1
votes

I am following the Google Cloud documentation to schedule an Export Job from Datastore in Cloud Functions. https://cloud.google.com/datastore/docs/schedule-export

import base64
import json
import os

from googleapiclient.discovery import build

datastore = build('datastore', 'v1')
project_id = os.environ.get('GCP_PROJECT')


def datastore_export(event, context):
    '''Triggers a Datastore export from a Cloud Scheduler job.

    Args:
        event (dict): event[data] must contain a json object encoded in
            base-64. Cloud Scheduler encodes payloads in base-64 by default.
            Object must include a 'bucket' value and can include 'kinds'
            and 'namespaceIds' values.
        context (google.cloud.functions.Context): The Cloud Functions event
            metadata.
    '''

    json_data = json.loads(base64.b64decode(event['data']).decode('utf-8'))
    bucket = json_data['bucket']
    entity_filter = {}

    if 'kinds' in json_data:
        entity_filter['kinds'] = json_data['kinds']

    if 'namespaceIds' in json_data:
        entity_filter['namespaceIds'] = json_data['namespaceIds']

    request_body = {
        'outputUrlPrefix': bucket,
        'entityFilter': entity_filter
    }

    export_request = datastore.projects().export(
        projectId=project_id,
        body=request_body
    )
    response = export_request.execute()
    print(response)

The response object above contains a field that defines the state of the operation.

  • If operation is still ongoing, it says "PROCESSING"
  • If operation is finished, it says something else (probably "DONE") and also provides the URL where the file has been stored in GCS

Since I am writing a BigQuery import job right after the export, it's crucial for me to execute the BigQuery import AFTER the Datastore Export is finished.

How can I call the API to verify that the job is completed, and get the URL where the Export has been saved?

Thanks.

3

3 Answers

0
votes

It's not the BigQuery job that should be asking when to start but instead the Datastore should be starting it. There are many ways to do this, but I found a tutorial that you might find helpful: how to run your queries as soon as a new Google Analytics table is available

0
votes

There is a way to get this done but keep in mind that cloud functions have a maximum timeout limit of 9 minutes. Thus if the job cannot be done in less that that time it will time out. In my case the whole function takes 2-3 minutes max so there is a lot of time left to consider it safe.

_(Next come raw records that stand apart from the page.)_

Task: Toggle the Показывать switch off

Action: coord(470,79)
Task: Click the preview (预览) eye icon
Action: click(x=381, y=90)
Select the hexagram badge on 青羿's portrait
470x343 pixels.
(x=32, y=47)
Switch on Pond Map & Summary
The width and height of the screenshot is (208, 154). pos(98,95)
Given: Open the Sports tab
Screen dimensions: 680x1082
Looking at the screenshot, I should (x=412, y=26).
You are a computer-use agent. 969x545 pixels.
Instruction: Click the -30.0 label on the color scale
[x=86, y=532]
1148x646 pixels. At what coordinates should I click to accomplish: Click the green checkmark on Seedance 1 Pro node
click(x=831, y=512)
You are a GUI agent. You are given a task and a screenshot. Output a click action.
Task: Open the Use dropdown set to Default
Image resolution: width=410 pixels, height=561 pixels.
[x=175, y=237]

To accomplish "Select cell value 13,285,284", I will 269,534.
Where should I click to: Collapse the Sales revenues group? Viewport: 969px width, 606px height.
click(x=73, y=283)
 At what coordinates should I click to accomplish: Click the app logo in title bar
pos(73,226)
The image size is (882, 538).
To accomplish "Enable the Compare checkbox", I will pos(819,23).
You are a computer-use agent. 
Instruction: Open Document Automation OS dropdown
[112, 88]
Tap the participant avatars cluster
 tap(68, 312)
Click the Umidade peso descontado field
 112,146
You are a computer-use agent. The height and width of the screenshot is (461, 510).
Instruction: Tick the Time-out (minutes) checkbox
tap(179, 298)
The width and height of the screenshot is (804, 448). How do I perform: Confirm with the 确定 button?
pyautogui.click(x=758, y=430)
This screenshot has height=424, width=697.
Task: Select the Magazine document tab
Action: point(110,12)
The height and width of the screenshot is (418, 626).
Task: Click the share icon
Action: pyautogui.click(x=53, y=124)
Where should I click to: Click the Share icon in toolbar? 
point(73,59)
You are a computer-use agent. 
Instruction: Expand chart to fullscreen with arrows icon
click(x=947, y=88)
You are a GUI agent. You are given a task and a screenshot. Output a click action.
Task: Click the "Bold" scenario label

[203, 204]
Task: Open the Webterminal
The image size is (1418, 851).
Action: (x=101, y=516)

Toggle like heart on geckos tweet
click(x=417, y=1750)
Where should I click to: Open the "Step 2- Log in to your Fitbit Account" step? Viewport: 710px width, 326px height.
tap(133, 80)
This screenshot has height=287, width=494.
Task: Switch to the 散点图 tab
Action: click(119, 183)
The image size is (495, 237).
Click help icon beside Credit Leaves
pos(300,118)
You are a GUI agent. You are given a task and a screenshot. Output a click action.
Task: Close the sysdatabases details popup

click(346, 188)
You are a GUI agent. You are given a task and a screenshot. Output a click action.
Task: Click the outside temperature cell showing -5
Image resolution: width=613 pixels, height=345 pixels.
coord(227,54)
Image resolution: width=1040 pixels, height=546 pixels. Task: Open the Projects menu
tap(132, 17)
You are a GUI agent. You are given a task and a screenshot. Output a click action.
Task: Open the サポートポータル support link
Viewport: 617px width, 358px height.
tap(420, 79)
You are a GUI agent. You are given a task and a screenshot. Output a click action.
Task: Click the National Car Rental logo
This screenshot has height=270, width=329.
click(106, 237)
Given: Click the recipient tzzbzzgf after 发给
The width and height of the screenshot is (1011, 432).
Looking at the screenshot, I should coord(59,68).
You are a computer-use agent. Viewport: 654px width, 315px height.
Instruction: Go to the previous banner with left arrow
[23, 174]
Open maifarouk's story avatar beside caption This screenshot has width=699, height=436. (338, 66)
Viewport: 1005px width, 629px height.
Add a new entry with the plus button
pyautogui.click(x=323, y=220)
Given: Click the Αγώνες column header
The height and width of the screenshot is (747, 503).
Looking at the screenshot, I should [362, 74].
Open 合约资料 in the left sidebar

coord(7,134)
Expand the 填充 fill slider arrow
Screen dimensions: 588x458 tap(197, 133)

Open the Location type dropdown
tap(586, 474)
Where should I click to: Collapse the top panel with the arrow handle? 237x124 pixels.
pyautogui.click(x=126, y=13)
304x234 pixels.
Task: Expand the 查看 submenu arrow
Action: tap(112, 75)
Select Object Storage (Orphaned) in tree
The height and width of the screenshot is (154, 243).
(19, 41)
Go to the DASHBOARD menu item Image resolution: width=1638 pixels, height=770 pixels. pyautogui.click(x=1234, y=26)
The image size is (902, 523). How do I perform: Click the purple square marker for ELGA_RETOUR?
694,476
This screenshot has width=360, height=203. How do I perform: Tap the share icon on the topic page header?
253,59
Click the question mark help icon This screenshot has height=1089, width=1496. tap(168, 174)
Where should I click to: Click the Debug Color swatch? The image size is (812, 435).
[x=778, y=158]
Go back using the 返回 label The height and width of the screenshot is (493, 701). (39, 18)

Here is the function that I wrote which checks the status of the operation every SECONDS_BETWEEN_OPERATION_STATUS_CHECKS seconds (I've set it to 5 seconds) and returns whether the operation's been successfull or not:

def wait_until_operation_finished(operation_id):
    """Monitor a operation's progress and wait until it completes.
    
    Args:
        operation_id: Cloud Operation ID.
    Returns:
        True if operation succeeded without errors, False if not.
    """
    operation_in_progress = True
    operation_success = True

    print("Tracking operation {} status".format(operation_id))    
    while operation_in_progress:
        op = datastore.projects().operations().get(name=operation_id)
        res = op.execute()

        operation_status = res['metadata']['common']['state']
        print(operation_status)
        
        if operation_status in {'PROCESSING', 'PENDING', 'RUNNING', 'UNKNOWN'}:
            time.sleep(CONSTANTS.SECONDS_BETWEEN_OPERATION_STATUS_CHECKS)
        elif operation_status == 'SUCCESSFUL':
            operation_in_progress = False
        elif operation_status == 'ERROR':
            operation_in_progress = False
            operation_success = False
            
    print("Finished operation")    
    return operation_success

Then you will simply call this function after you start your operation like so:

response = export_request.execute()

operation_id = response['name']

if wait_until_operation_finished(operation_id):
    print("Export generated successfully.")
    return response
else:
    raise Exception("Failed to generate Datastore export.")
-1
votes

Not directly answering the question, but you may be interested in using Airflow. This is an orchestrator and it fits perfectly to task scheduling like waiting that a task is done before doing another. There are also retry possibilities and dependancies between tasks if needed.
For your use case, the first task would be the Datastore Export and once this task is done successfully, the second task, the BigQuery import, would proceed.